*GIVEN REQUEST*.
Return these lines of data unchanged, starting at the line containing "The height and width of the screenshot is (1568, 512)." and ending at the end of the data.

*SUPPLIED DATA*.
# # #

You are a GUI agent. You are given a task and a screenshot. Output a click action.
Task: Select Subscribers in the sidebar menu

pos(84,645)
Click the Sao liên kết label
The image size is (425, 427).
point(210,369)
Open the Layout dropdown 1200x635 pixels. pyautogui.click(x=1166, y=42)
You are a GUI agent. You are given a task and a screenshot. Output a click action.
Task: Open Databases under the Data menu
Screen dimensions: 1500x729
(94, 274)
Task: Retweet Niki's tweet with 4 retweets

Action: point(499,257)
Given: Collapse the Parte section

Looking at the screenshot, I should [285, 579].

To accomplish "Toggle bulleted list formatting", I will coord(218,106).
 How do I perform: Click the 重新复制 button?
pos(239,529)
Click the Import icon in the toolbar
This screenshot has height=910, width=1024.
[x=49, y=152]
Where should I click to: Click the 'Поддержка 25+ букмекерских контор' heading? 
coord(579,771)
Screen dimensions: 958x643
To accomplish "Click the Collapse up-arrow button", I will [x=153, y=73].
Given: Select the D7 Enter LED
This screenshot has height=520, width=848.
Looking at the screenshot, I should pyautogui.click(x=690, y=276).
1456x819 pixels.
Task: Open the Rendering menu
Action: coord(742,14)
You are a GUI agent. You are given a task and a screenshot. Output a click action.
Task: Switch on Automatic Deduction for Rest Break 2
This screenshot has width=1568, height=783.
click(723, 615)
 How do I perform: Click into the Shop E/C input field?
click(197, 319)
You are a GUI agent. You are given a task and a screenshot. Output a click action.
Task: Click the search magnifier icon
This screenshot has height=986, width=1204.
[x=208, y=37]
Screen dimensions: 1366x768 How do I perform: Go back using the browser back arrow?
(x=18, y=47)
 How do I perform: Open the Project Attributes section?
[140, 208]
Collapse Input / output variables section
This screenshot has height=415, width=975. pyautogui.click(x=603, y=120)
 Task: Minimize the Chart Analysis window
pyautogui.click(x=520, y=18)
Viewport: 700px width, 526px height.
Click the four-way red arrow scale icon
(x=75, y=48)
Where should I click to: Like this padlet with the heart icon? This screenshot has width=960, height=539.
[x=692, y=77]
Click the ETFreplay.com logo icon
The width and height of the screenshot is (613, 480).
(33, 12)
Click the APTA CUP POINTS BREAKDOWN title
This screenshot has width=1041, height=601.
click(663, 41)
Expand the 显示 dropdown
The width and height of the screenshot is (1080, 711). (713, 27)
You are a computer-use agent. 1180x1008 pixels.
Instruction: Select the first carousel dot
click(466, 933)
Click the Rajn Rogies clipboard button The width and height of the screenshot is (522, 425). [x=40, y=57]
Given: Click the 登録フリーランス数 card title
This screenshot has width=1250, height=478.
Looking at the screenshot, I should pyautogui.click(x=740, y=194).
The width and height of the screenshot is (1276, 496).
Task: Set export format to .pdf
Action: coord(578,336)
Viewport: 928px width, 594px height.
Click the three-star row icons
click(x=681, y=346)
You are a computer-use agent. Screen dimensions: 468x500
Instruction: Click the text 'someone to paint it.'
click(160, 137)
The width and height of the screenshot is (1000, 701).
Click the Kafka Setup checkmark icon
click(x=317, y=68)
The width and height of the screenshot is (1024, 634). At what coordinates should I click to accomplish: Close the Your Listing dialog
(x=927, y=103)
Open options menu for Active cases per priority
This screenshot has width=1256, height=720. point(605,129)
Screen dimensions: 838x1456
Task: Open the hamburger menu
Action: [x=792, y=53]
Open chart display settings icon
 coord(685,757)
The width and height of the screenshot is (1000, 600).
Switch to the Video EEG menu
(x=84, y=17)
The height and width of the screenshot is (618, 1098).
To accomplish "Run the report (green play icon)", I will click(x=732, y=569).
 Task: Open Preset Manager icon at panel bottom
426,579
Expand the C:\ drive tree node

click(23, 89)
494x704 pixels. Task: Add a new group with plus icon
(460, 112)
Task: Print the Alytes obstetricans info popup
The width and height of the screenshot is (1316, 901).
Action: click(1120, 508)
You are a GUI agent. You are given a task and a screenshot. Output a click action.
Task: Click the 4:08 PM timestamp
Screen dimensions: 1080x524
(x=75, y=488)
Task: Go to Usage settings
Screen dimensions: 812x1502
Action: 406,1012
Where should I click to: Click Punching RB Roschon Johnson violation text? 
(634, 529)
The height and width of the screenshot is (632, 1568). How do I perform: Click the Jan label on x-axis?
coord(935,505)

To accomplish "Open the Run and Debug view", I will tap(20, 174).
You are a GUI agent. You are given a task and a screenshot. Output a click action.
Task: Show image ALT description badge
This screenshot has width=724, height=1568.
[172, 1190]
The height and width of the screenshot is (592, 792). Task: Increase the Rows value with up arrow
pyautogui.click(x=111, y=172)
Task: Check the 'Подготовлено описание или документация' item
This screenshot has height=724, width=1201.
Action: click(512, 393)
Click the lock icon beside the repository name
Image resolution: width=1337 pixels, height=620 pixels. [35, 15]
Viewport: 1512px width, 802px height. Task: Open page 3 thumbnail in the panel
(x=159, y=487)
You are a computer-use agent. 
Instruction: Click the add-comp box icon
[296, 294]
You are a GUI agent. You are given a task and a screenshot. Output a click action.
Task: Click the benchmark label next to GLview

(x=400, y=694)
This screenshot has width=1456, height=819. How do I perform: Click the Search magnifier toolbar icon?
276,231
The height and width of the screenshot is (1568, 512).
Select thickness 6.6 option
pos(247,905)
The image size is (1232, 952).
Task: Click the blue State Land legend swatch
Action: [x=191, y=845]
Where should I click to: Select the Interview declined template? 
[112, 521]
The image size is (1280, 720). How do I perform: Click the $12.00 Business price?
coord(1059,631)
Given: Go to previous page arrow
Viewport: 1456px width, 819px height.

# # #

*FULL SOLUTION*.
The height and width of the screenshot is (1568, 512).
Select thickness 6.6 option
pos(247,905)
The image size is (1232, 952).
Task: Click the blue State Land legend swatch
Action: [x=191, y=845]
Where should I click to: Select the Interview declined template? 
[112, 521]
The image size is (1280, 720). How do I perform: Click the $12.00 Business price?
coord(1059,631)
Given: Go to previous page arrow
Viewport: 1456px width, 819px height.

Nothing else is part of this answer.